Clay County’s housing tenure is characteristically owner‑occupied, consistent with rural Illinois:

  • Homeownership: typically a clear majority of occupied units
  • Renter share: smaller than urban Illinois averages
    The most recent official tenure percentages are reported in ACS housing tables on data.census.gov.

Median property values and recent trends

  • Median home value: Clay County’s median owner‑occupied home value is generally well below the Illinois median, reflecting lower land costs and older housing stock. The most recent median value is available in ACS “Value” tables via data.census.gov.
  • Trend: Recent years across downstate Illinois have shown modest appreciation compared with metropolitan areas; county‑specific direction and magnitude should be taken from the ACS time series and/or local assessor sales ratio reporting.
    Proxy note: Where transaction volume is low, medians can move due to mix of sales; multi‑year ACS estimates are more stable.

Typical rent prices

Median gross rent (including utilities where reported) is available from the ACS and is generally lower than Illinois statewide median rent. The current county median rent is reported in ACS “Gross rent” tables on data.census.gov.

Housing types

Clay County’s stock is dominated by:

  • Single‑family detached homes in Flora and smaller towns
  • Manufactured homes/mobile homes in some unincorporated or semi‑rural areas
  • Low‑rise apartments and duplexes concentrated in Flora and near local amenities
  • Rural lots/farmsteads outside municipal boundaries
    The ACS provides housing structure type shares (1‑unit detached, 2–4 units, 5+ units, mobile homes) via data.census.gov.
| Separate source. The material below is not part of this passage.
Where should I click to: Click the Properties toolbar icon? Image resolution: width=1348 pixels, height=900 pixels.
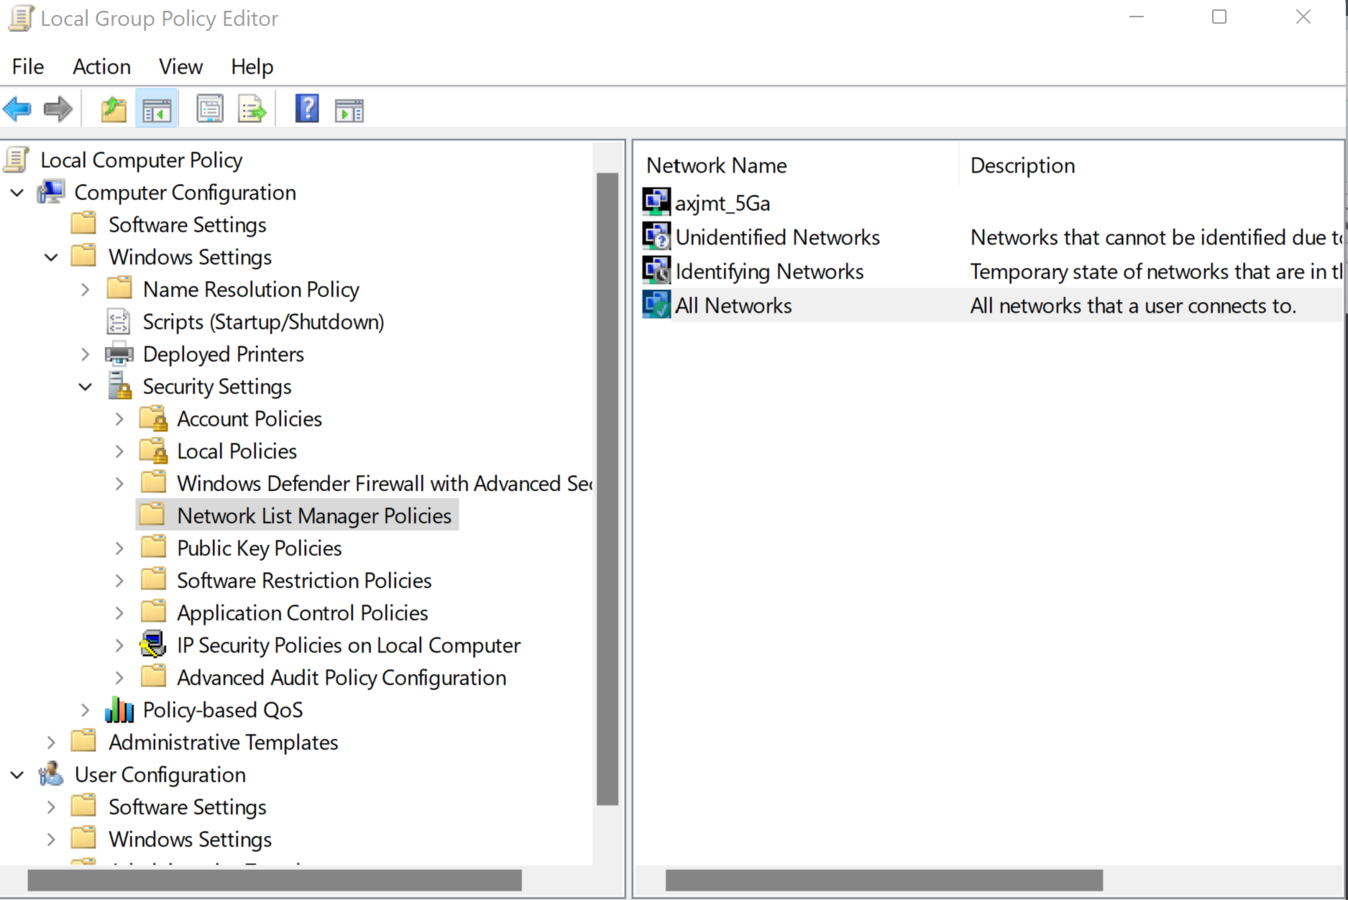(210, 109)
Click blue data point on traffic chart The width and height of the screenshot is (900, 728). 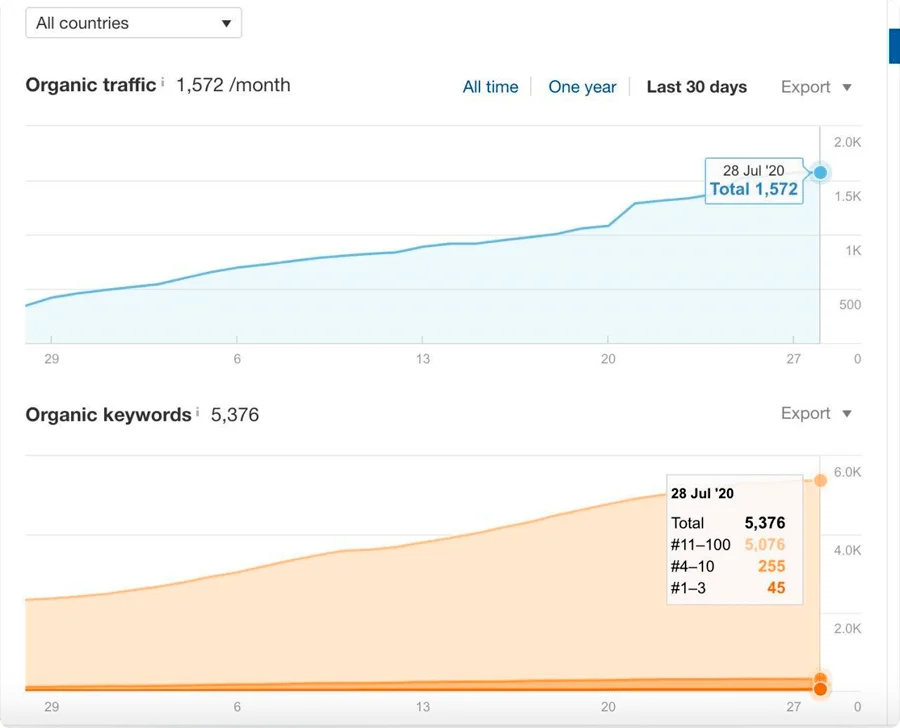coord(821,173)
Neighborhood characteristics (schools and amenities)

Settlement patterns generally place the highest concentration of services (schools, parks, medical offices, grocery and retail) within or near Flora, with smaller nodes in other incorporated communities. Rural residences typically have longer drives to schools and daily services but larger lots and lower density. Specific “proximity to schools” is not consistently summarized in a single county dataset; it is typically inferred from municipal boundaries and school attendance areas published by districts.
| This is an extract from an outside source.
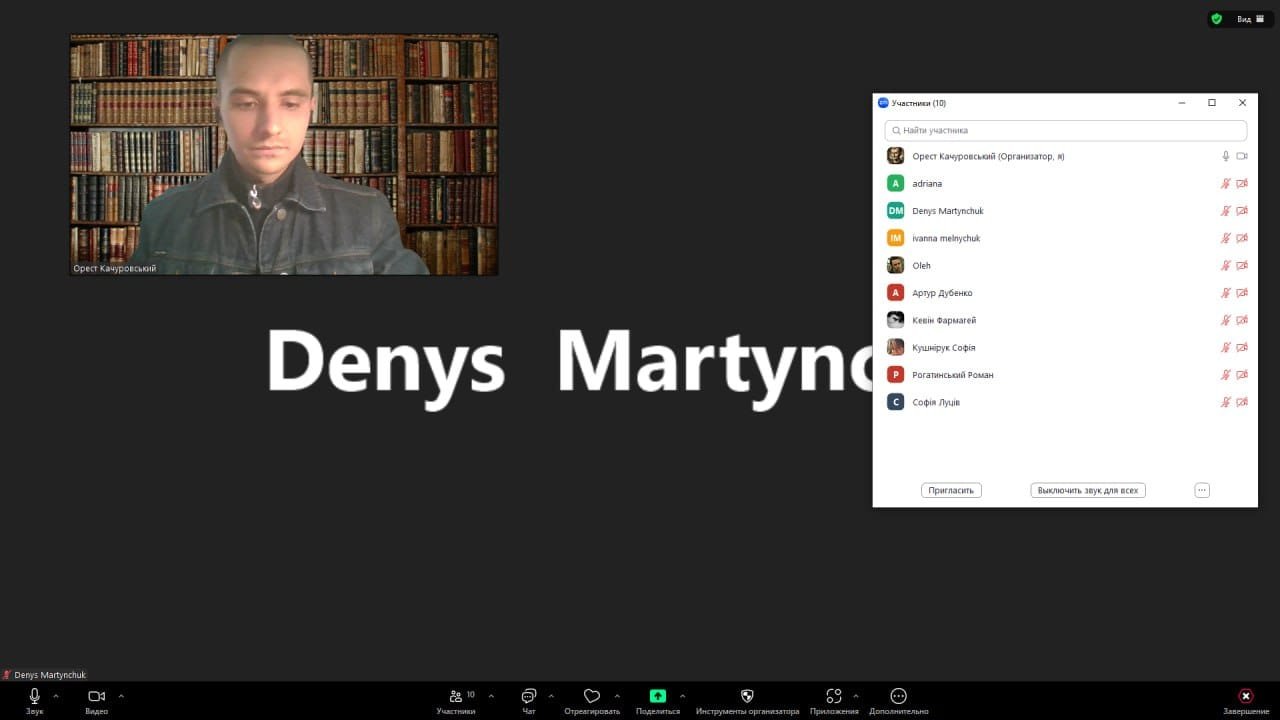Open Host Tools shield icon
Image resolution: width=1280 pixels, height=720 pixels.
[747, 696]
Property tax overview (rate and typical cost)

Illinois relies heavily on property taxes, and effective tax rates vary by township, school district, and overlapping taxing districts. Clay County homeowners typically face:

  • An effective property tax burden that is often high relative to home values (common in Illinois), with school district levies as a major component
    Authoritative, parcel‑level and aggregate summaries are maintained by county and state sources:
  • Illinois Department of Revenue property tax information (statewide context and publications)
  • Clay County assessment and billing details are typically provided through the county assessor/treasurer offices (for “typical homeowner cost,” the most accurate measure is annual tax bill amounts by township and school district).
    Proxy note: A single countywide “average rate” can be misleading because rates vary substantially by taxing district; effective rates are best interpreted at the parcel or township/school-district level.
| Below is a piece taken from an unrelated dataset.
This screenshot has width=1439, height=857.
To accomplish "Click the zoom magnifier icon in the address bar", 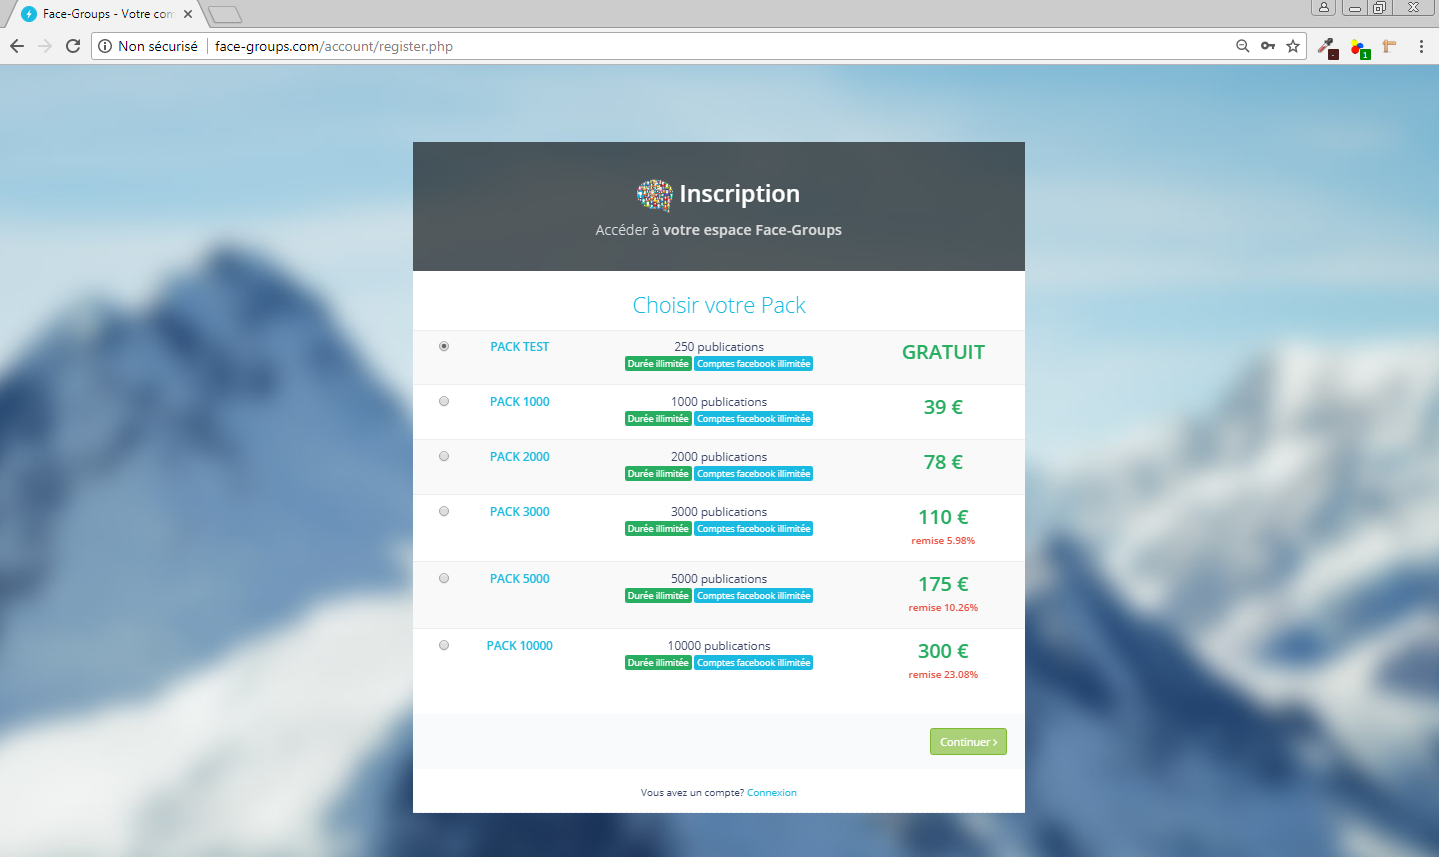I will pyautogui.click(x=1243, y=46).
Source alignment note: For Clay County, IL, the most reliable “most recent” metrics come from the Illinois School Report Card (K‑12), BLS/IDES (unemployment), and the American Community Survey via the U.S. Census Bureau (education attainment, industry/occupation, commuting, and housing medians). Where a requested item is not published as a county‑level single figure (e.g., consolidated school safety features or a single countywide property tax rate), the summary above uses the standard official proxy sources and notes limitations.